Il vento stracciava le nuvole come fossero lenzuola, anche il mare si fece più movimentato e le onde si dipinsero di inquieti raggi blu argento. Era la luna che sbucava da uno squarcio fra le nuvole-lenzuola. A Phoebe venne in mente lo “strappo nel cielo di carta” di Pirandello, quello che segna la fine delle certezze, che trasforma la tragedia d’Oreste nella tragedia d’Amleto.
“Scusa se sono indiscreta… hai deciso quando parlerai ad Andrea?” chiese in un soffio Elena.
“No, non ho deciso niente… Non sei indiscreta, figurati. Non so che dirgli, in realtà non ho niente da dirgli… Non so com’è che non l’amo più.”
Davanti alla pensione, Elena l’abbracciò all’improvviso, si salutarono con un sorriso dolce e triste insieme, senza dire una parola. Appena entrò nella sua stanza, Phoebe trovò una chiamata persa di sua sorella. L’avrebbe richiamata il giorno dopo alla stazione, ora si era fatto tardi e non voleva svegliarla.
“Mi avevi cercato ieri sera? Come va?”
“Sì, ti avevo cercato. Vedi che papà ha avuto un’altra crisi epilettica. Sta in ospedale.”
Le cadde un macigno sul petto che le impedì di respirare.
“E come sta ora?”
“Hanno fatto la tac e la macchia si è ingrandita, lo vogliono operare.”
“Quando?”
“Che ne so, quando. Quando si libera la lista d’attesa. Altrimenti bisogna rivolgersi al privato.”
Fece fatica a posare il telefono nella custodia, non aprì bene la borsa e invece di farlo scivolare dentro, lo fece cadere sulla banchina, la sua confusione e collera aumentarono, arrossì e si chinò a riprenderlo con le mani tremolanti e il cuore che batteva all’impazzata. Le gambe si erano fatte molli, c’era un cazzo di posto in cui ci si poteva sedere in quella maledetta stazione? Si trascinò verso l’uscita, mancavano tre quarti d’ora alla partenza, il treno per l’aeroporto non era ancora sui binari. Entrò in un negozio di abbigliamento, gironzolò finché poté, poi si decise a prendere una felpa. Uscì. Un groviglio di pensieri le si accalcava in testa. Mise la valigia su un gradino e si sedette al lato, con una mano teneva stretta la valigia, con l’altra la busta della felpa. Respirare le costava fatica, doveva sforzarsi di tirare l’aria dentro, invece del fiato sembrava dovesse sollevare un secchio troppo pieno da un pozzo. Poi il groppo che la soffocava si sciolse e Phoebe pianse in silenzio, immobile come in un fermo immagine.

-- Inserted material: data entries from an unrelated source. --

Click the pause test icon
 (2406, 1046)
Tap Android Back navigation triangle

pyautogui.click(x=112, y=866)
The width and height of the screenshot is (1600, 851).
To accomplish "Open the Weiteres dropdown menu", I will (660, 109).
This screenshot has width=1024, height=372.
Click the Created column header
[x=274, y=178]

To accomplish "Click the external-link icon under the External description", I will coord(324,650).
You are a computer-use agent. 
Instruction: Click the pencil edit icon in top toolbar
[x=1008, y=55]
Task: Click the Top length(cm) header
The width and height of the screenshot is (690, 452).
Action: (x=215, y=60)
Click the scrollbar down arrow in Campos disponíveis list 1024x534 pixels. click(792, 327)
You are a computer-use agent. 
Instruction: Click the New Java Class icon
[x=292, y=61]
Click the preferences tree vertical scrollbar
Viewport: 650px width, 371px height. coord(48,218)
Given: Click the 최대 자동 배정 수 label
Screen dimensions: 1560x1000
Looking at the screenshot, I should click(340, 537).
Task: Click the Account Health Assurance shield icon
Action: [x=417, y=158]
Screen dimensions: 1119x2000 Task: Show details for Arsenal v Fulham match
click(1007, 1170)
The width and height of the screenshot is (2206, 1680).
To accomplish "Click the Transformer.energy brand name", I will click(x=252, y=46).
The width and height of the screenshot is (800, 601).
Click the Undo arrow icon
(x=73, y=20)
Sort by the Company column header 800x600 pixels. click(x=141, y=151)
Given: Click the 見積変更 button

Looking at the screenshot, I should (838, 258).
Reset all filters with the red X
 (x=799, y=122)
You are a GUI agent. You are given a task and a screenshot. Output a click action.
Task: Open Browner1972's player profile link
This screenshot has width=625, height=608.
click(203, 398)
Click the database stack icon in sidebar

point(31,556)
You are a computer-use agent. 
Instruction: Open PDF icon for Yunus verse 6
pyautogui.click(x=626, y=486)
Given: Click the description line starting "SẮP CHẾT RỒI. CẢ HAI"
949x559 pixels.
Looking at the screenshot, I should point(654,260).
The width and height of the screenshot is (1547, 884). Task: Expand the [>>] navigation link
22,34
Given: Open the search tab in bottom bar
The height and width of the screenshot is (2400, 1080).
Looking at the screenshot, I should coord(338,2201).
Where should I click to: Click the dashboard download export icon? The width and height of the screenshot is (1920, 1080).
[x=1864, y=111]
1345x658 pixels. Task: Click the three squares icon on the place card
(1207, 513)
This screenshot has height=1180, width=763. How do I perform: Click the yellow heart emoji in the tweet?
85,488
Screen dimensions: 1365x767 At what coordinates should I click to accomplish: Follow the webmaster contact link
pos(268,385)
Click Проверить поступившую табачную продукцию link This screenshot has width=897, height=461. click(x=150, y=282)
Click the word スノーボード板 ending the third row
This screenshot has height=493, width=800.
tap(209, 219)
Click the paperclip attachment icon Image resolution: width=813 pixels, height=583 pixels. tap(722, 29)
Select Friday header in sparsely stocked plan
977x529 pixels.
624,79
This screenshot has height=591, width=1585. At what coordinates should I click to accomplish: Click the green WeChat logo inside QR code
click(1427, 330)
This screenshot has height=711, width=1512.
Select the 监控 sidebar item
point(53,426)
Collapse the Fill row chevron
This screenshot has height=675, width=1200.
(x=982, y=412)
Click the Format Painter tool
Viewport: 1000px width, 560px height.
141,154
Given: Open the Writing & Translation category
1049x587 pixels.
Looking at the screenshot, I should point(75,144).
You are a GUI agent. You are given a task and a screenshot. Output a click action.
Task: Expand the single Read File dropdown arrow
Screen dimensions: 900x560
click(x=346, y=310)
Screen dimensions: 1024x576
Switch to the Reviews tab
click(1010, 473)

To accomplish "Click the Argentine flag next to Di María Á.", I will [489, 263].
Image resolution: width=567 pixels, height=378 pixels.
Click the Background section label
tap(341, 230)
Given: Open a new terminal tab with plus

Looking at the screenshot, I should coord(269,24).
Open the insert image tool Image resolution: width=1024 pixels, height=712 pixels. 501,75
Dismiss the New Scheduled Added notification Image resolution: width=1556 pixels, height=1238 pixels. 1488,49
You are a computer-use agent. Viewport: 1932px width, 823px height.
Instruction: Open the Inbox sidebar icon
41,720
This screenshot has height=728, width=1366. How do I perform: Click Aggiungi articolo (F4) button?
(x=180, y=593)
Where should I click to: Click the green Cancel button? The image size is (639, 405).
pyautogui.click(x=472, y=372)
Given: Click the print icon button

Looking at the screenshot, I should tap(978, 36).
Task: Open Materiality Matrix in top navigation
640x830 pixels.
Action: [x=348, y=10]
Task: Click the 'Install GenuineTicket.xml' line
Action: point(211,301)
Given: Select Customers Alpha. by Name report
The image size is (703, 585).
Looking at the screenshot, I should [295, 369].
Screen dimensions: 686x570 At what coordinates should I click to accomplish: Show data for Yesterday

Per tutta la durata del viaggio pensò che non aveva provato il gusto di andarsene via e nemmeno quello di ritornare; anzi, non se n’era mai andata, né per tre mesi né per un giorno. Era rimasta così, un piede dentro e l’altro fuori, come sempre. Era sul treno, sull’aereo, ed era accanto al letto del padre in ospedale, accanto alle piante accanto alla terra, che aspettavano e non dimenticavano nessuno, pazienti.